NoMad Hotel to Check Out of Park MGM on Las Vegas Strip
Posted on: April 16, 2024, 10:27h.
Last updated on: April 17, 2024, 09:53h.
The NoMad will soon be no more on the Las Vegas Strip. The boutique luxury hotel, which currently occupies 293 rooms on the top four floors of Park MGM, has been evicted by its new corporate owners.
Hilton acquired a majority controlling interest in NoMad’s London-based operator, the Sydell Group. The hotel giant announced its investment in a recent press release that boasted of expanding the NoMad brand to at least 10 “high-end markets around the world.”
However, Hilton will do so without NoMad Las Vegas, which the press release stated — as a one-sentence footnote — would “brand to a new flag in the coming months.”
Hilton failed to explain the reason behind its decision, and MGM Resorts, which owns the Park MGM, is keeping its next tenant under wraps for the moment.

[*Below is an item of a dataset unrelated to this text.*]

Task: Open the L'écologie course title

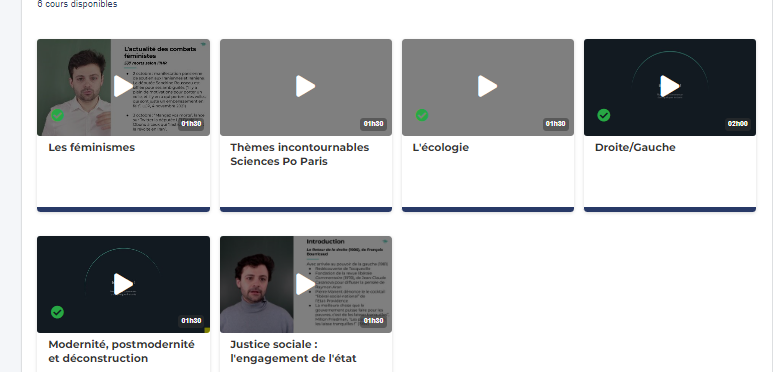Action: point(441,147)
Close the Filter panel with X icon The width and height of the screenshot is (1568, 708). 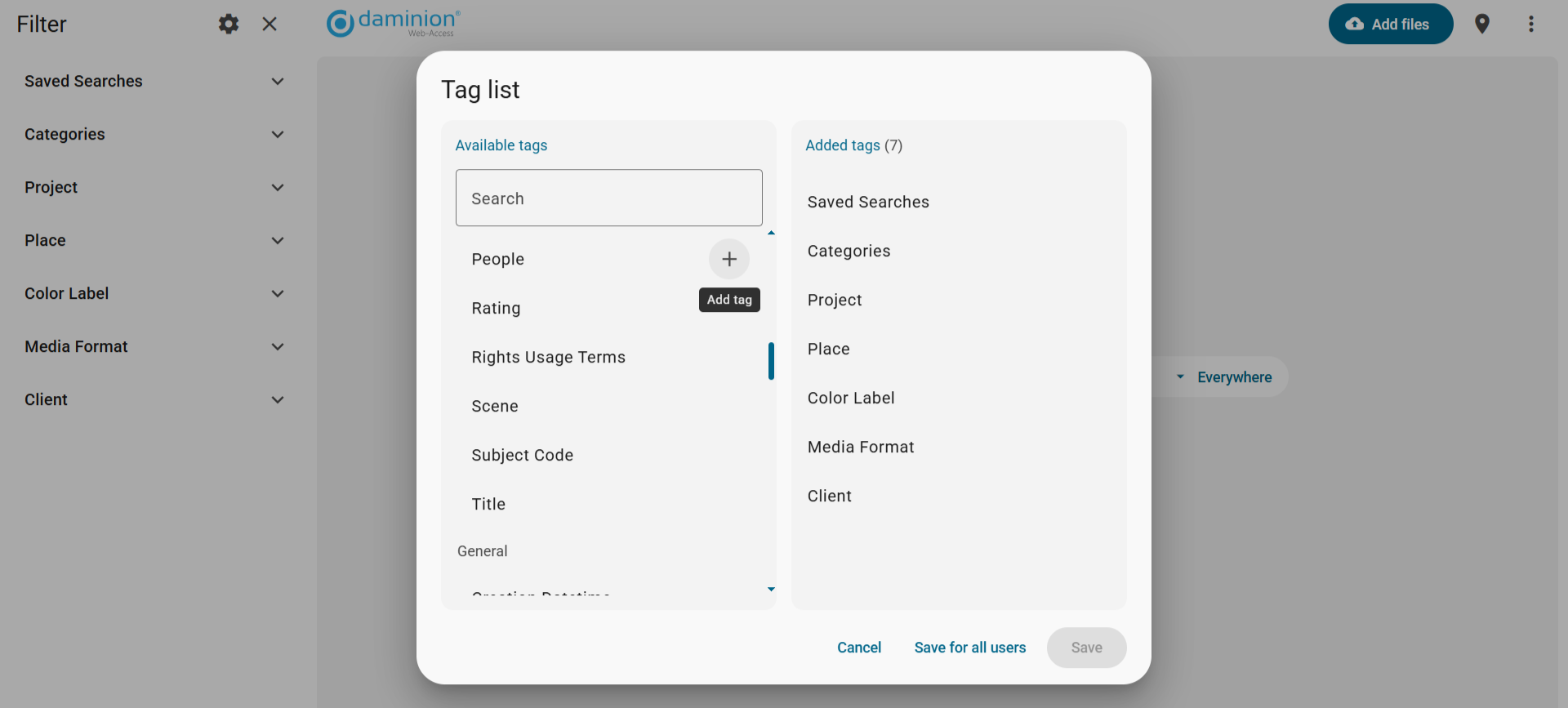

Casino.org’s own Vital Vegas blogger Scott Roeben first caught wind that NoMad would be dropped last November, tweeting that the pricey hotel “failed to meet expectations” by “never delivering its promised ‘elite clientele.’”
NoMad began life in 2009 as Hotel 32, the hotel-within-a-hotel at Park MGM’s predecessor, the Monte Carlo. When faced with the prospect of rebuilding the resort’s top floors, which were destroyed by a fire in 2008, MGM Resorts decided to upgrade instead of just restoring them.
The Monte Carlo itself was rebranded by MGM Resorts as part of a two-year, $650 million renovation in 2018. At the end of the renovation, NoMad debuted inside Park MGM.
Other hotels-within-hotels on the Strip include the Four Seasons at Mandalay Bay, Nobu Hotel at Caesars Palace, and Hilton’s own Crockfords Las Vegas at Resorts World.
The original NoMad opened in 2012 in the Manhattan historic district that inspired the name, North of Madison Square Park.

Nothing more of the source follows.